Elsewhere in the Middle East, the tug of war for power may be taking place at the opposite end of the political spectrum.
“More broadly,” said Nicholas Kristof, the Pulitzer Prize-winning journalist and author in a New York Times op-ed column, “this is less about offensive videos than about a political car unfolding in the Muslim world.
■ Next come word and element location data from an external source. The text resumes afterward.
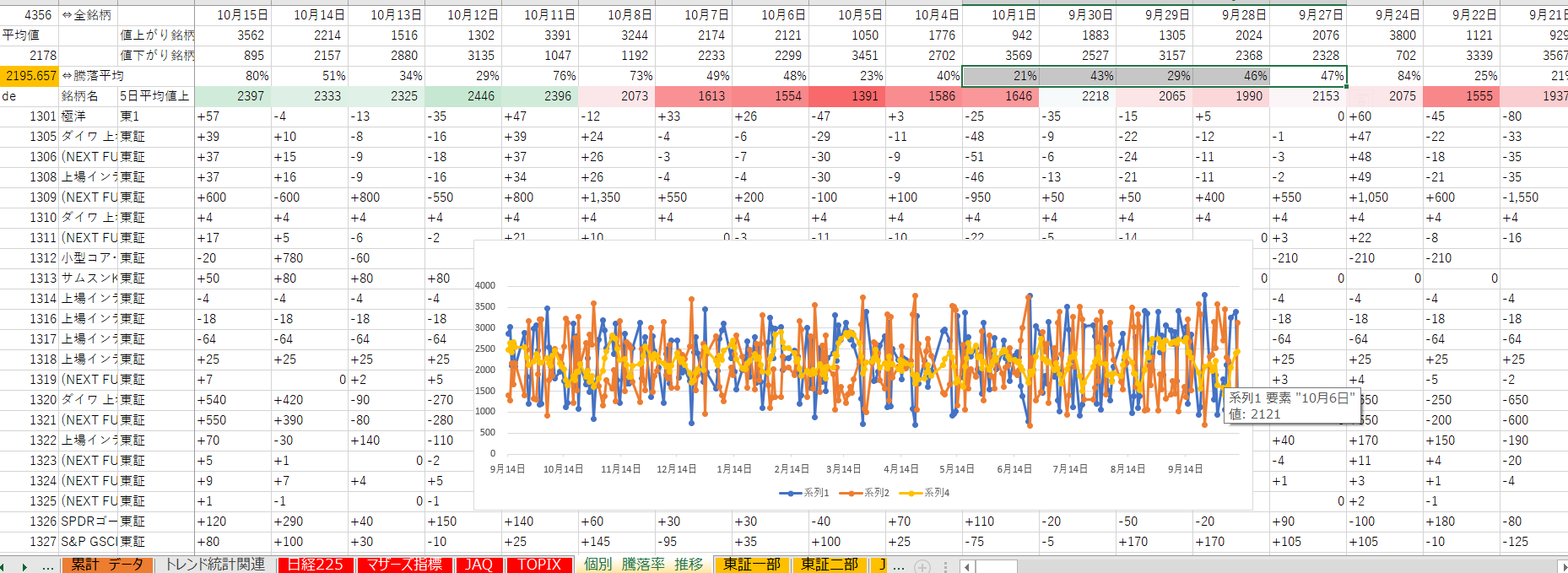Open the 東証一部 sheet tab
1568x573 pixels.
coord(751,565)
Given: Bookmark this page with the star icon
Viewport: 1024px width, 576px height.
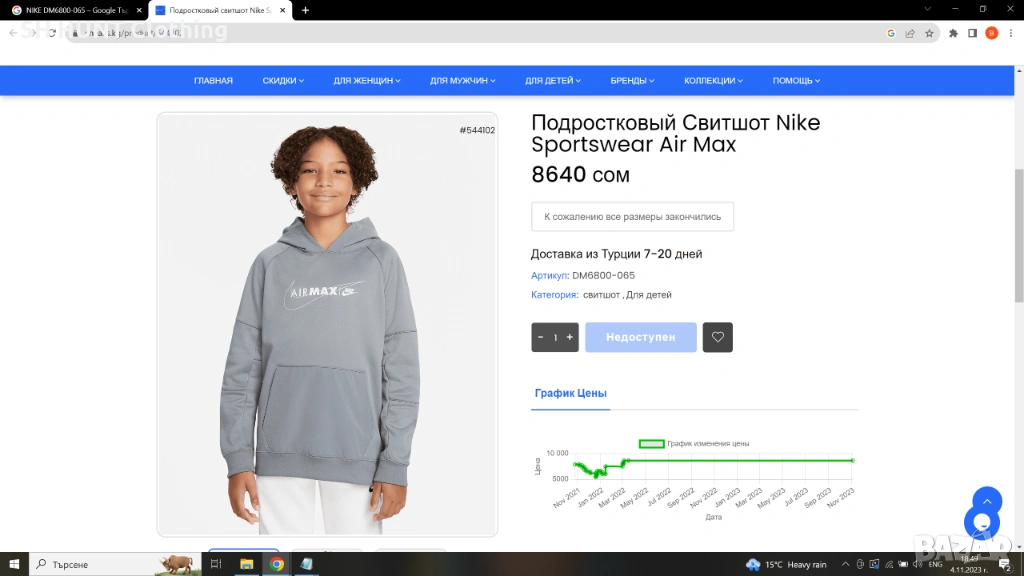Looking at the screenshot, I should tap(929, 33).
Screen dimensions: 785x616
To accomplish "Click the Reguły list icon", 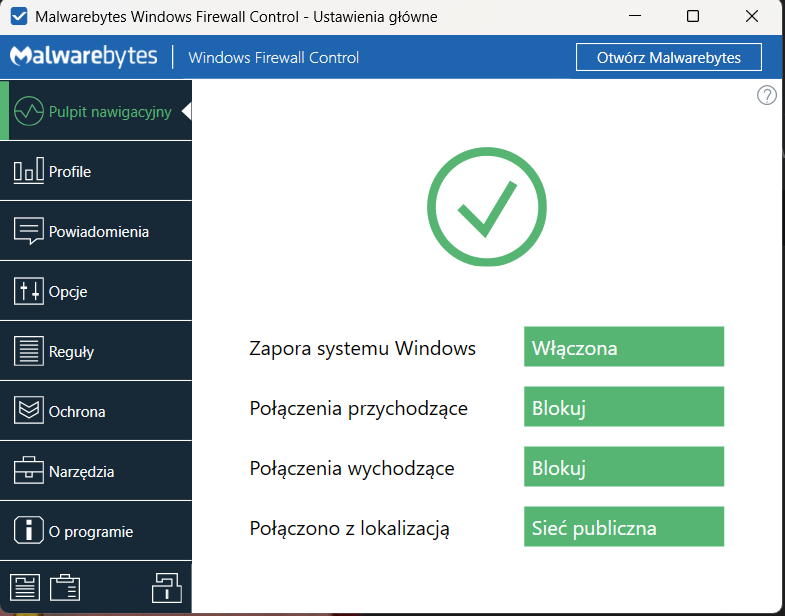I will point(29,351).
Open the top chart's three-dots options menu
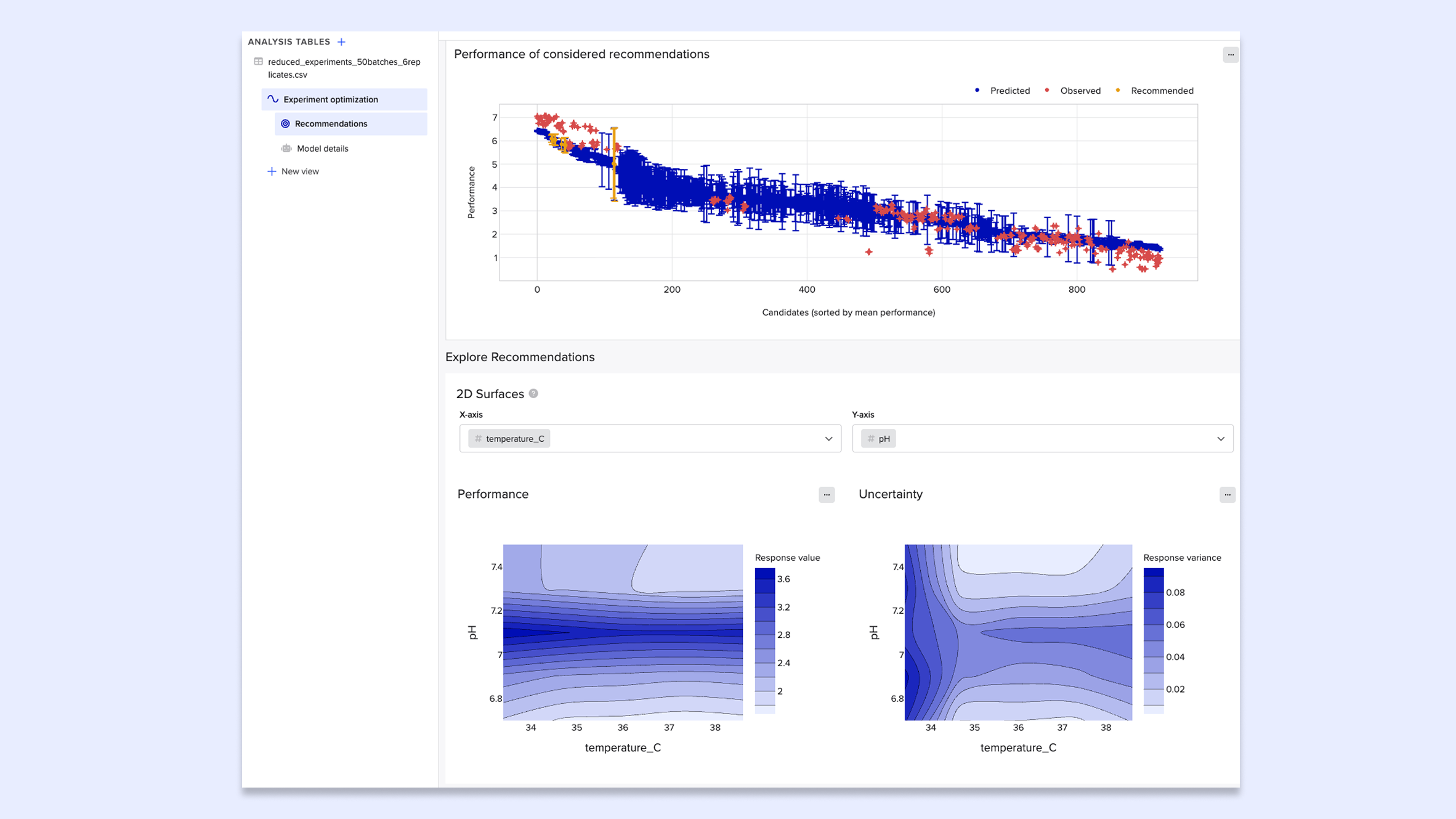The width and height of the screenshot is (1456, 819). [1230, 55]
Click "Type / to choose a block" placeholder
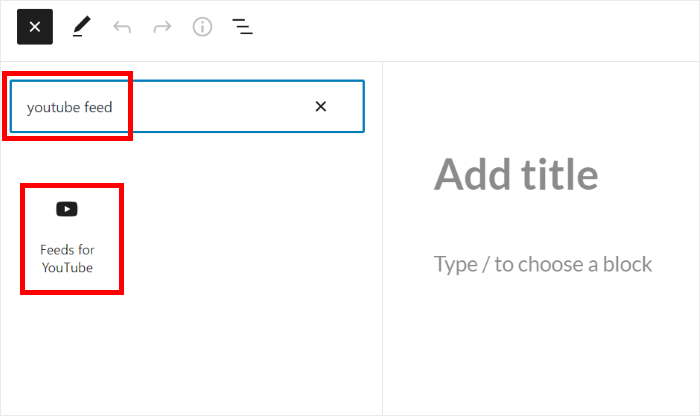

Extremist Muslims like Salafis see themselves as unfairly marginalized, and they hope to exploit this issue to embarrass their governments and win public support.”
“This is a political struggle, not just a religious battle — and we’re pawns,” he added.
Public minority
Whatever the roots of the rebellion, those behind it do not seem to represent the population at large.
“Those extremists are very small in number, very small, but they feed into one another,” maintains Dardery. “I think the majority of people are not with this group.”
Prominent blogger and essayist Juan Cole, the Richard P. Mitchell Collegiate Professor of History at the University of Michigan, agrees. “In fact, the crowd that attacked the U.S. Embassy in Cairo was just 2,000 or so people, tiny by Egyptian standards,” he pointed out in a recent “Informed Comment” column. “A demonstration that only attracted 2,000 people would usually be considered a dismal failure in Cairo.
“Likewise, for all its horror and destructiveness, the crowd that assaulted the U.S. consulate in Benghazi was very small, a few hundred people. Many of them have now been chased out of town by outraged Libyans disturbed at this affront to their city’s reputation as a cradle of a revolution made for the sake of human rights,” he continued.
“A careful comparison in percentage terms of the size of the crowds that protested Mubarak’s rule in Cairo (hundreds of thousands) with the size of those who protested the so-called film attacking the Prophet Muhammad, shows that the latter is hardly worth mentioning.”
Maybe so, but Egyptian MP Dardery suggests there are lessons to be learned. “I think there are cultural differences, but. I am very much for an exchange of ideas, for a critical understanding of one another, not for causing damage to one another.”
For now, says Kristof, “My bet is that we’ll see more turbulence in the Arab world, but that countries like Egypt and Tunisia and Libya won’t fall over a cliff. A revolution isn’t an event, but a process.”